* [Instructions for the task]
Write the next part of the passage about Lucas and Spielberg's early story ideas for the Indiana Jones film, picking up right after its final sentence.

* [Text passage]
Lucas initially suggested making the film "a haunted mansion movie", for which Romancing the Stone writer Diane Thomas wrote a script. Spielberg rejected the idea because of the similarity to Poltergeist, which he had co-written and produced. Lucas first introduced the Holy Grail in an idea for the film's prologue, which was to be set in Scotland. He intended the Grail to have a pagan basis, with the rest of the film revolving around a separate Christian artifact in Africa. Spielberg did not care for the Grail idea, which he found too esoteric, even after Lucas suggested giving it healing powers and the ability to grant immortality (much like the fictional magical power given to the Ark in the first film of the trilogy). In September 1984, Lucas completed an eight-page treatment titled Indiana Jones and the Monkey King, which he soon followed with an 11-page outline. The story saw Indiana battling a ghost in Scotland before finding the Fountain of Youth in Africa.

* [Given information]
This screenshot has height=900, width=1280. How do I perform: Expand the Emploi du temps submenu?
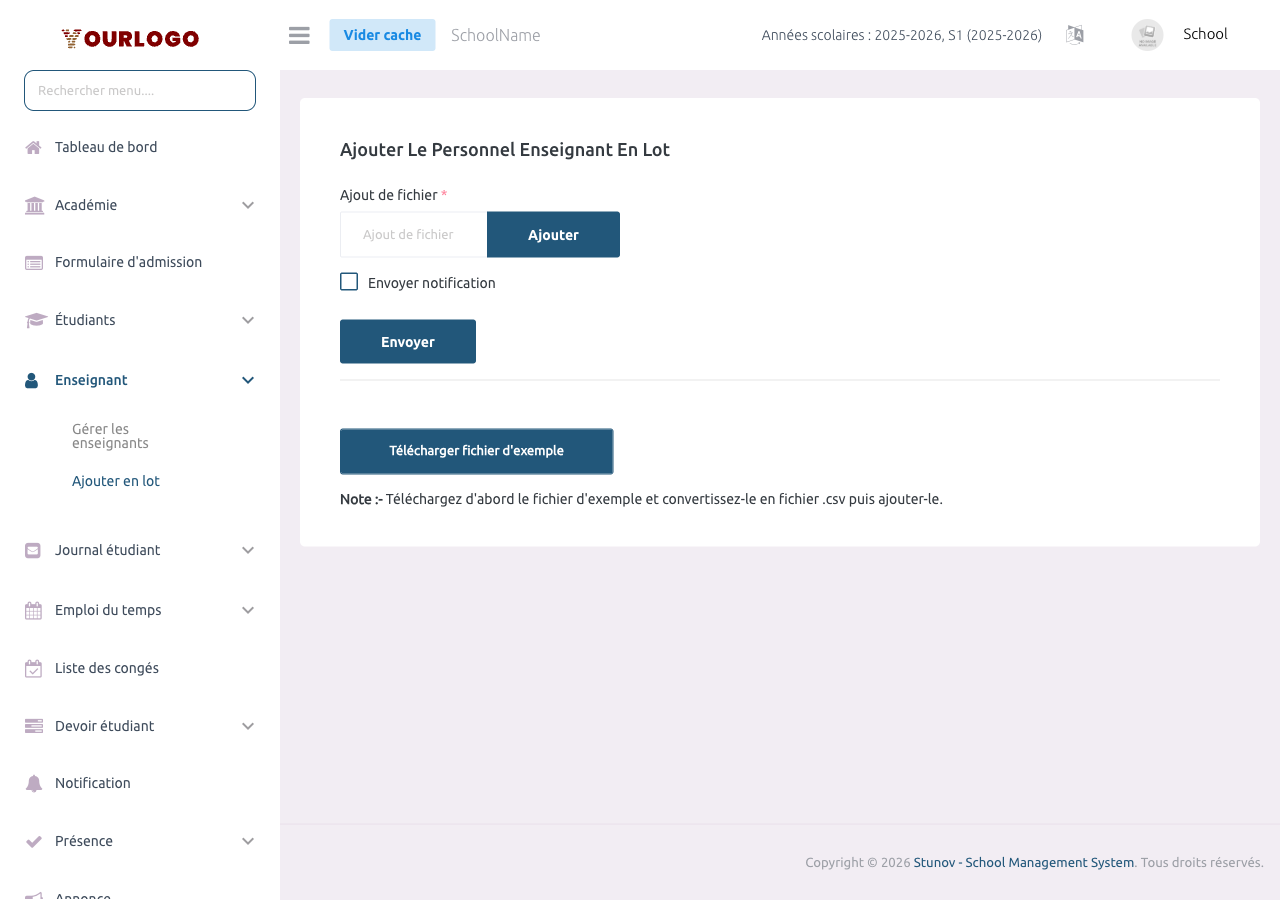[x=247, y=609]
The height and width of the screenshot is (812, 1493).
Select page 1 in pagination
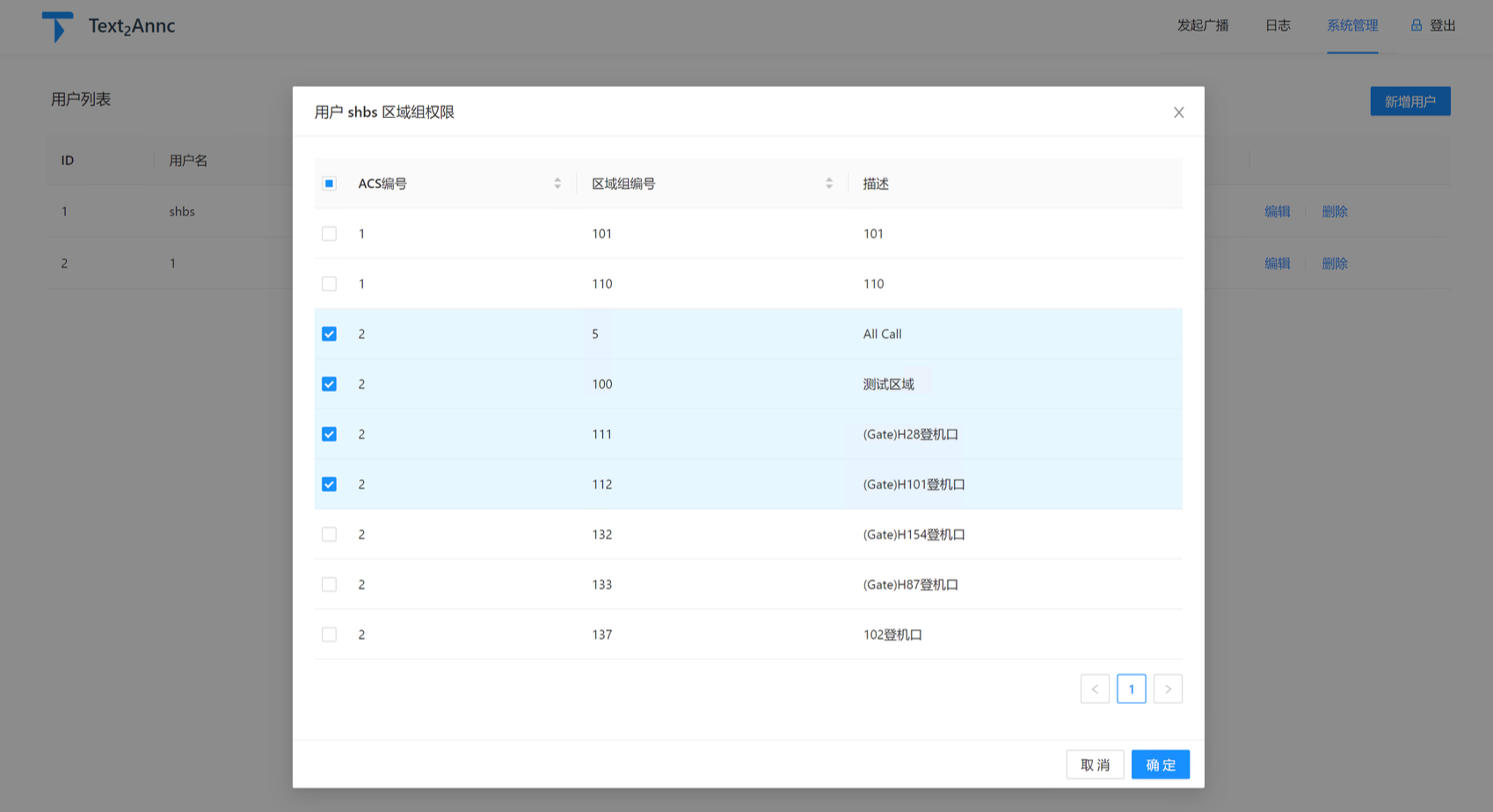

---

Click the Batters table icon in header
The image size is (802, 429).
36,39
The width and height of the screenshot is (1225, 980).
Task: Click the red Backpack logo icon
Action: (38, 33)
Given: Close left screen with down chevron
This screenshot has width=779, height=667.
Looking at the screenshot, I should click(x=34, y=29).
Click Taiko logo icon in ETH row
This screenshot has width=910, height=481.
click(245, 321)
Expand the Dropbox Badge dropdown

...

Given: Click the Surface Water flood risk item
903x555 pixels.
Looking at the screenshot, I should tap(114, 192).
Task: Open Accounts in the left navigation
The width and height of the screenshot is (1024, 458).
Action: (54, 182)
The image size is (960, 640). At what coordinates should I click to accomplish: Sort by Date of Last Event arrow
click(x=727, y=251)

* [Response area]
Chris Columbus—who had written the Spielberg-produced Gremlins, The Goonies, and Young Sherlock Holmes—was hired to write the script. His first draft, dated May 3, 1985, changed the main plot device to a Garden of Immortal Peaches. It begins in 1937, with Indiana battling the murderous ghost of Baron Seamus Seagrove III in Scotland. Indiana travels to Mozambique to aid Dr. Clare Clarke (a Katharine Hepburn-type according to Lucas), who has found a 200-year-old pygmy. The pygmy is kidnapped by the Nazis during a boat chase, and Indiana, Clare and Scraggy Brier—an old friend of Indiana—travel up the Zambezi river to rescue him. Indiana is killed in the climactic battle but is resurrected by the Monkey King. Other characters include a cannibalistic African tribe; Nazi Sergeant Gutterbuhg, who has a mechanical arm; Betsy, a stowaway student who is suicidally in love with Indiana; and a pirate leader named Kezure (described as a Toshiro Mifune-type), who dies eating a peach because he is not pure of heart.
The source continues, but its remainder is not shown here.